Please return the text of each item below word for word, leaving out the pictures.

:: Input ::
--- --- ---

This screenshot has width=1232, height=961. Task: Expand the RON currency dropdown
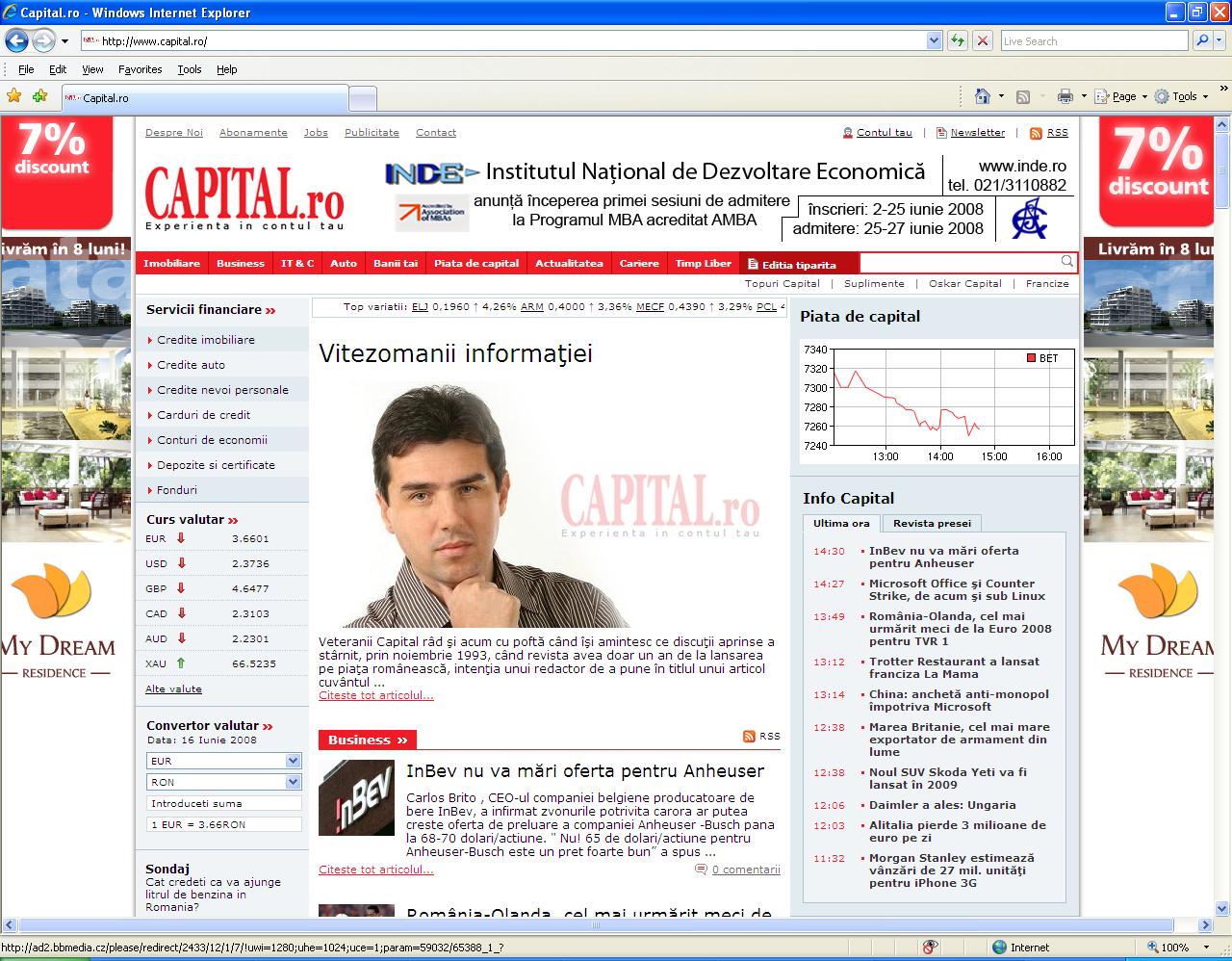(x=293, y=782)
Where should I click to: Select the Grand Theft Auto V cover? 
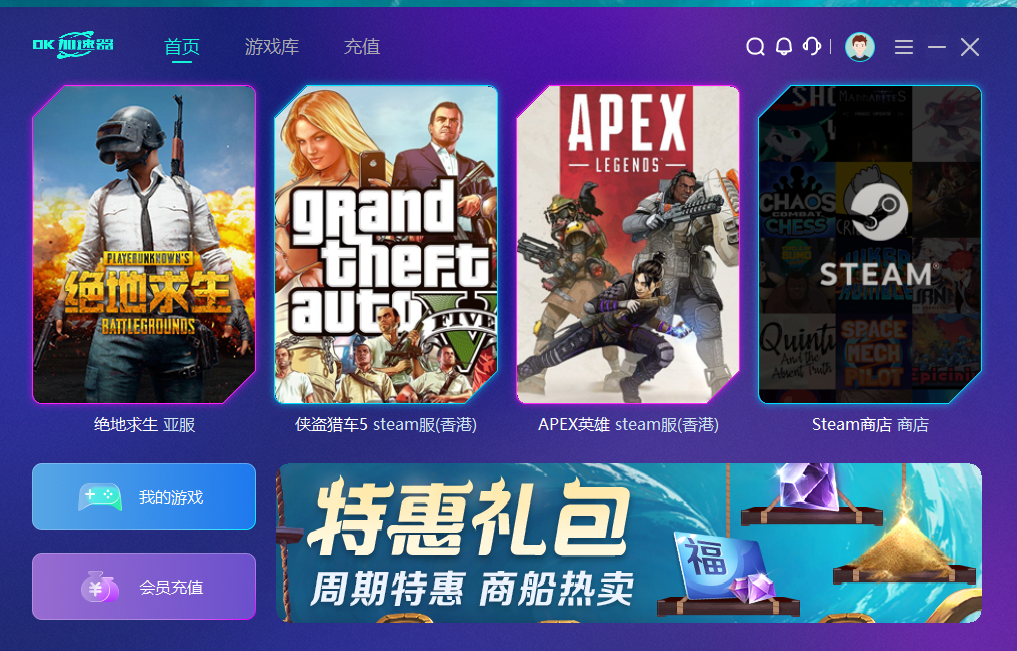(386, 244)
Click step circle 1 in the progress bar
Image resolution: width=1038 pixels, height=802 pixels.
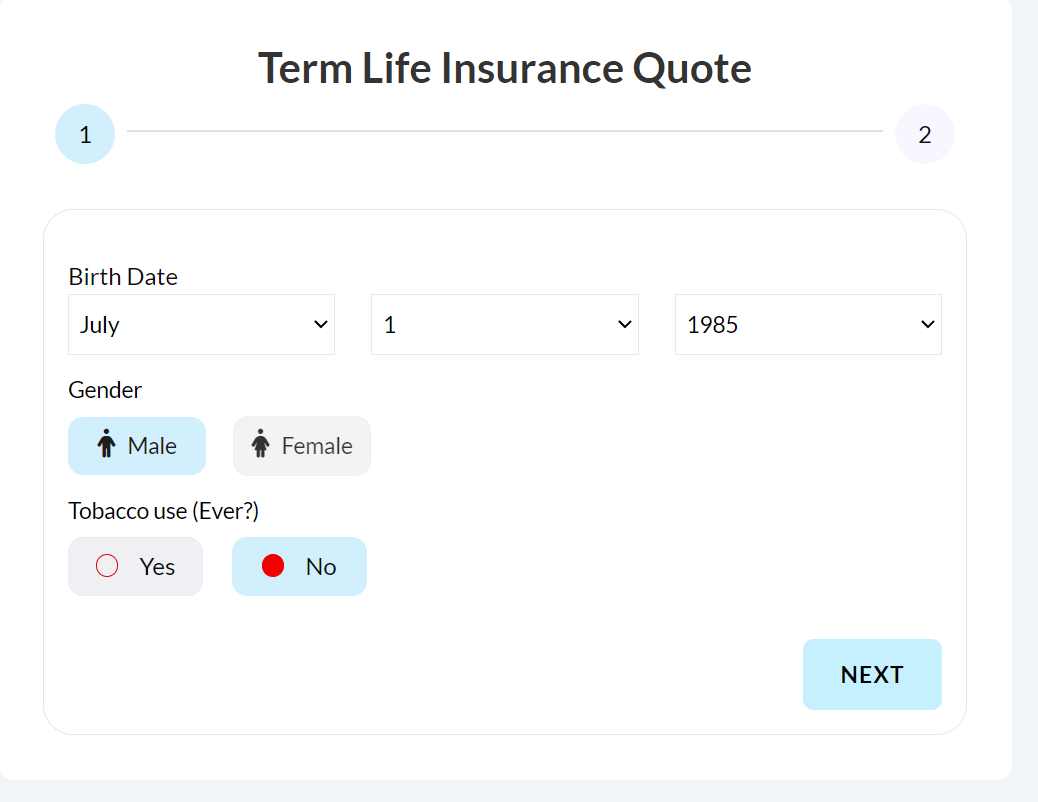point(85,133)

--- --- ---

:: Result for this exercise ::
This screenshot has width=1232, height=961. Task: Expand the RON currency dropdown
(x=293, y=782)
Where should I click to: Select the Grand Theft Auto V cover? 
(386, 244)
Click step circle 1 in the progress bar
Image resolution: width=1038 pixels, height=802 pixels.
point(85,133)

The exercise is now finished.